------ DATA FOR PROCESSING

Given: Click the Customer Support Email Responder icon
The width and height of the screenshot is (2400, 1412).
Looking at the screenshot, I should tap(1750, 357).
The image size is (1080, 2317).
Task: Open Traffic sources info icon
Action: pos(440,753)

------------

WHAT YOU SHOULD DO:
Each entry must be reproduced exactly, with nothing added or dropped.

SOLUTION TO THE PROBLEM:
Given: Click the Customer Support Email Responder icon
The width and height of the screenshot is (2400, 1412).
Looking at the screenshot, I should tap(1750, 357).
The image size is (1080, 2317).
Task: Open Traffic sources info icon
Action: pos(440,753)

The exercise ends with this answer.